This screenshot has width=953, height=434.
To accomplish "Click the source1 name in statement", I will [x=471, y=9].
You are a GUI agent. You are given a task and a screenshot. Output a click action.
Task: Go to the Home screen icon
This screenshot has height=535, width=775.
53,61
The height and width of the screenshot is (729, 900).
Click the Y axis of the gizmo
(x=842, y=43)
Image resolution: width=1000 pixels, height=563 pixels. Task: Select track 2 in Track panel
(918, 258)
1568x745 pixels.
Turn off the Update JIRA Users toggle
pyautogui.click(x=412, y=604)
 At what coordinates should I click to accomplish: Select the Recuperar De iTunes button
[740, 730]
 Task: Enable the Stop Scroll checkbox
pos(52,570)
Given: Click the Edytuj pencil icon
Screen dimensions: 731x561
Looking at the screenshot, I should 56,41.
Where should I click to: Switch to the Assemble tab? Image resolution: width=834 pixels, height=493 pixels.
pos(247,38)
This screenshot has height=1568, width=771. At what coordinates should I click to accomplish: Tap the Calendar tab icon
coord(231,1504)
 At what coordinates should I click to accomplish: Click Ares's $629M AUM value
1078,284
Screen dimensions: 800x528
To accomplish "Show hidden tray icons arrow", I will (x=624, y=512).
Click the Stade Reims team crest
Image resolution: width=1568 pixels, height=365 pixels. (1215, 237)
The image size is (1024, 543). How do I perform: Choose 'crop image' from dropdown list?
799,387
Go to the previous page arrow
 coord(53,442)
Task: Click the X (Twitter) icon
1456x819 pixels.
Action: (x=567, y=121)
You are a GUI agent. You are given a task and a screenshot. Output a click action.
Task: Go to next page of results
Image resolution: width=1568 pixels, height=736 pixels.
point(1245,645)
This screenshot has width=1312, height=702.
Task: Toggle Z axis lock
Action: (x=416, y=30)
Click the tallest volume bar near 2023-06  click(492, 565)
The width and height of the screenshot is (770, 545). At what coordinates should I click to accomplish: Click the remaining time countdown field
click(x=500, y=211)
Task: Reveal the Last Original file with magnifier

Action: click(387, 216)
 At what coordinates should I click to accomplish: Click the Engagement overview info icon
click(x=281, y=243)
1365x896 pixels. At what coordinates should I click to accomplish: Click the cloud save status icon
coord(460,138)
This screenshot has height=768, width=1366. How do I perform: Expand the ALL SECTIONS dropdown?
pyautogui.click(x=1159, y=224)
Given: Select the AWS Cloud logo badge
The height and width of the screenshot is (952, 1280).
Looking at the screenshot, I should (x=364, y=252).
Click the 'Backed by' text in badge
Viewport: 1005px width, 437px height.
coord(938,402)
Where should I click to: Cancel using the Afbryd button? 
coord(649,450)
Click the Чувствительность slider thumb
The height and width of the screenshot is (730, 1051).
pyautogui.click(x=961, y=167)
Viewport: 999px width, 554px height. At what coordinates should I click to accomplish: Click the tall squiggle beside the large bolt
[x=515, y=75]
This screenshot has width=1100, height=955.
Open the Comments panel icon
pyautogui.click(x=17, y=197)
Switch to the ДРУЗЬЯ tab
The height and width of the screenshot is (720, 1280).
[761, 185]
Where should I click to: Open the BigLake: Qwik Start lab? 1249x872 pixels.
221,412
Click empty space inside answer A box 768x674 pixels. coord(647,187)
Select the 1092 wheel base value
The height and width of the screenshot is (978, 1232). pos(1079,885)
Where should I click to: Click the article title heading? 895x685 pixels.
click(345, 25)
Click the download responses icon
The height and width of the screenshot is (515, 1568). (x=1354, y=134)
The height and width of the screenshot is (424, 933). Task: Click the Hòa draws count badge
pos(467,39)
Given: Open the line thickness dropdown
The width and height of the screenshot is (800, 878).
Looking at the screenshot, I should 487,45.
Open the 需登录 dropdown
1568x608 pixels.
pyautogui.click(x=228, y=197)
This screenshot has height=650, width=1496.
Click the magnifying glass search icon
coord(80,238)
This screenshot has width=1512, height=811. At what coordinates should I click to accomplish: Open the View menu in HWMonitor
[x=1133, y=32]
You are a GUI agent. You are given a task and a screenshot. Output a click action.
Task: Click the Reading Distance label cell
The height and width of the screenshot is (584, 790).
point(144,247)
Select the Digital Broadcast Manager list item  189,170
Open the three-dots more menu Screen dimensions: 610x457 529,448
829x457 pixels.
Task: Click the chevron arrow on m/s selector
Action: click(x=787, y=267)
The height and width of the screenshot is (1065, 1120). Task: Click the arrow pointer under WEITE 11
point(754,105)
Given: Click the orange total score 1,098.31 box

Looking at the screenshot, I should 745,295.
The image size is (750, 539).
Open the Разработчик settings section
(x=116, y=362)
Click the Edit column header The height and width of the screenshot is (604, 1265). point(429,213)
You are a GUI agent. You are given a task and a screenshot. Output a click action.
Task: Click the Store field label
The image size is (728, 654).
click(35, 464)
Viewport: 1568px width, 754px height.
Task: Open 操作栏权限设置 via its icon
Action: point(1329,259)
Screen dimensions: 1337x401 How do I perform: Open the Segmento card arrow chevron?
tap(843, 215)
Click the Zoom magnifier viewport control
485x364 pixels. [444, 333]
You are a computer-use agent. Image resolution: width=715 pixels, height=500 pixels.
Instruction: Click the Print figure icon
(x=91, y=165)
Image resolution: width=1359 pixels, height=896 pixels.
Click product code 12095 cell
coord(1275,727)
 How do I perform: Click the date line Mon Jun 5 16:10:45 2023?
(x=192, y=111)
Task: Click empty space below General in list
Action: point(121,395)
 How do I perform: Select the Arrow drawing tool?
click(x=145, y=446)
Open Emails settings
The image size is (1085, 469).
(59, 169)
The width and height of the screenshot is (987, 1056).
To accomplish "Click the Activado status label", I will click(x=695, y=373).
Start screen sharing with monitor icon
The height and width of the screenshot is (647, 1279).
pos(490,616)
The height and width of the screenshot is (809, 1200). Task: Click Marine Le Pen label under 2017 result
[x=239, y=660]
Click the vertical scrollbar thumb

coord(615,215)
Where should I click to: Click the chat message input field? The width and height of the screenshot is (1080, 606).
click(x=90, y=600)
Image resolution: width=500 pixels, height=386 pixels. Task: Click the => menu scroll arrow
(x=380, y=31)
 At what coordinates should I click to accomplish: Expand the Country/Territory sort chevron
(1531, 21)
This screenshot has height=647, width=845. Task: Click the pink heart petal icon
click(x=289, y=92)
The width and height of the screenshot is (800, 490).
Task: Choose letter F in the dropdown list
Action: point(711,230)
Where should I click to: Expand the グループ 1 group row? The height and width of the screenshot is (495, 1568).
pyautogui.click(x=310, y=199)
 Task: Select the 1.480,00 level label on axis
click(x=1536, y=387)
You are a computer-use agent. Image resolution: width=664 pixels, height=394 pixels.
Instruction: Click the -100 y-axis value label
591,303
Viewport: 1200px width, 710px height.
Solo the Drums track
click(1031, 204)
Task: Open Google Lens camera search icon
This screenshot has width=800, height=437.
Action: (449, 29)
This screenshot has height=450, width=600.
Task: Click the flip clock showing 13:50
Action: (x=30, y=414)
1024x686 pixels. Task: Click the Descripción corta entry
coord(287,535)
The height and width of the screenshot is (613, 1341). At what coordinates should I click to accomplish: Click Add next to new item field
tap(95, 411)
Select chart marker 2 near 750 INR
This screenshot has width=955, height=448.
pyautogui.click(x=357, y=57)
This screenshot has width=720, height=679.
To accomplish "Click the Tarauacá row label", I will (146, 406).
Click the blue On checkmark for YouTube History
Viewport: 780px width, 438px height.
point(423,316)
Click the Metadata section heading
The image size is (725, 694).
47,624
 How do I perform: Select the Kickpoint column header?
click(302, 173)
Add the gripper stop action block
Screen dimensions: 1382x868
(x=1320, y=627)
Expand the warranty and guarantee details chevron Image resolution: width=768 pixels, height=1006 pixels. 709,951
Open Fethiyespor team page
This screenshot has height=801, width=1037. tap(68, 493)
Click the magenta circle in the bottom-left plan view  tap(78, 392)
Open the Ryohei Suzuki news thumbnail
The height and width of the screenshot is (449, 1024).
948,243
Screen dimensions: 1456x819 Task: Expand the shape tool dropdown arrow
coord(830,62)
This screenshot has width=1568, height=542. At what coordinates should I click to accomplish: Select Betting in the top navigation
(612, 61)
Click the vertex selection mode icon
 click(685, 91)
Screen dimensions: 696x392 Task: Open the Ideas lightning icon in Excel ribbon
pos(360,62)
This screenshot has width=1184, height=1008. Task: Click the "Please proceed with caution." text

(WHAT YOU NEED TO DO) Only the lines from the line with "This screenshot has width=720, height=679." to the final line of the entries are to be returned, each exactly as written, both ends included.

(OUTPUT FOR THIS EXERCISE)
This screenshot has width=720, height=679.
To accomplish "Click the Tarauacá row label", I will (146, 406).
Click the blue On checkmark for YouTube History
Viewport: 780px width, 438px height.
point(423,316)
Click the Metadata section heading
The image size is (725, 694).
47,624
 How do I perform: Select the Kickpoint column header?
click(302, 173)
Add the gripper stop action block
Screen dimensions: 1382x868
(x=1320, y=627)
Expand the warranty and guarantee details chevron Image resolution: width=768 pixels, height=1006 pixels. 709,951
Open Fethiyespor team page
This screenshot has height=801, width=1037. tap(68, 493)
Click the magenta circle in the bottom-left plan view  tap(78, 392)
Open the Ryohei Suzuki news thumbnail
The height and width of the screenshot is (449, 1024).
948,243
Screen dimensions: 1456x819 Task: Expand the shape tool dropdown arrow
coord(830,62)
This screenshot has width=1568, height=542. At what coordinates should I click to accomplish: Select Betting in the top navigation
(612, 61)
Click the vertex selection mode icon
 click(685, 91)
Screen dimensions: 696x392 Task: Open the Ideas lightning icon in Excel ribbon
pos(360,62)
This screenshot has width=1184, height=1008. Task: Click the "Please proceed with caution." text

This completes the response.